Kwan Alan C, Salto Gerran, Cheng Susan, Ouyang David
Department of Cardiology, Smidt Heart Institute, Cedars-Sinai Medical Center, Los Angeles, CA.
Division of Cardiovascular Medicine, Brigham and Women's Hospital, Boston, MA.
Curr Cardiovasc Risk Rep. 2021 Sep;15(9). doi: 10.1007/s12170-021-00678-4. Epub 2021 Aug 4.

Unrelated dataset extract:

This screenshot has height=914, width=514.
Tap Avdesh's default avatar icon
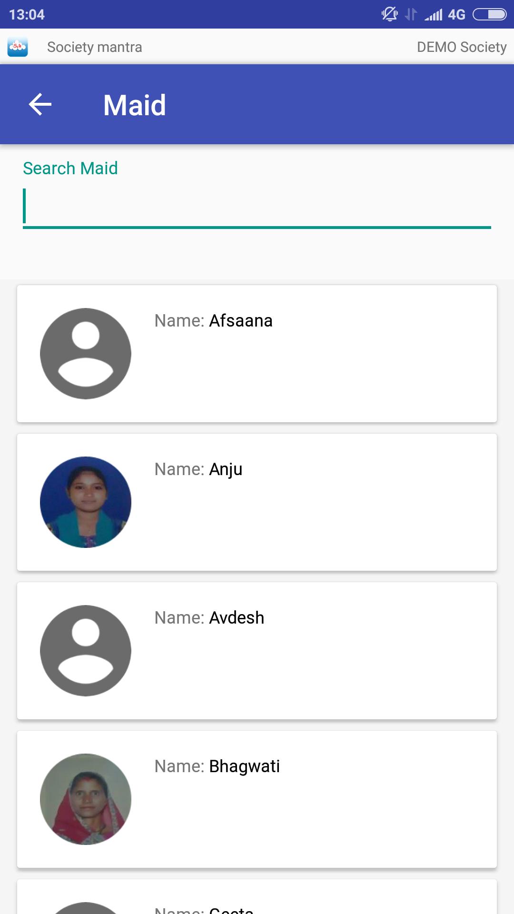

Anatomical segmentation has played a major role within clinical cardiology. Novel techniques through artificial intelligence-based computer vision have revolutionized this process through both automation and novel applications. This review discusses the history and clinical context of cardiac segmentation to provide a framework for a survey of recent manuscripts in artificial intelligence and cardiac segmentation. We aim to clarify for the reader the clinical question of "Why do we segment?" in order to understand the question of "Where is current research and where should be?".
There has been increasing research in cardiac segmentation in recent years. Segmentation models are most frequently based on a U-Net structure. Multiple innovations have been added in terms of pre-processing or connection to analysis pipelines. Cardiac MRI is the most frequently segmented modality, which is due in part to the presence of publically-available, moderately sized, computer vision competition datasets. Further progress in data availability, model explanation, and clinical integration are being pursued.
The task of cardiac anatomical segmentation has experienced massive strides forward within the past five years due to convolutional neural networks. These advances provide a basis for streamlining image analysis, and a foundation for further analysis both by computer and human systems. While technical advances are clear, clinical benefit remains nascent. Novel approaches may improve measurement precision by decreasing inter-reader variability and appear to also have the potential for larger-reaching effects in the future within integrated analysis pipelines.
解剖分割在临床心脏病学中发挥了重要作用。基于人工智能的计算机视觉新技术通过自动化和新颖应用彻底改变了这一过程。本综述讨论心脏分割的历史和临床背景,为调查人工智能与心脏分割方面的近期手稿提供一个框架。我们旨在为读者阐明“我们为什么要进行分割?”这一临床问题,以便理解“当前研究现状如何以及未来应朝着什么方向发展?”这一问题。
近年来,心脏分割方面的研究不断增加。分割模型最常基于U-Net结构。在预处理或与分析流程的连接方面增加了多项创新。心脏磁共振成像(Cardiac MRI)是最常进行分割的模态,部分原因是存在公开可用的、中等规模的计算机视觉竞赛数据集。目前正在追求数据可用性、模型解释和临床整合方面的进一步进展。
由于卷积神经网络,心脏解剖分割任务在过去五年中取得了巨大进展。这些进展为简化图像分析提供了基础,也为计算机和人类系统的进一步分析奠定了基础。虽然技术进步显而易见,但临床益处仍处于初期阶段。新方法可能通过减少阅片者之间的变异性来提高测量精度,并且在未来的综合分析流程中似乎也有可能产生更广泛的影响。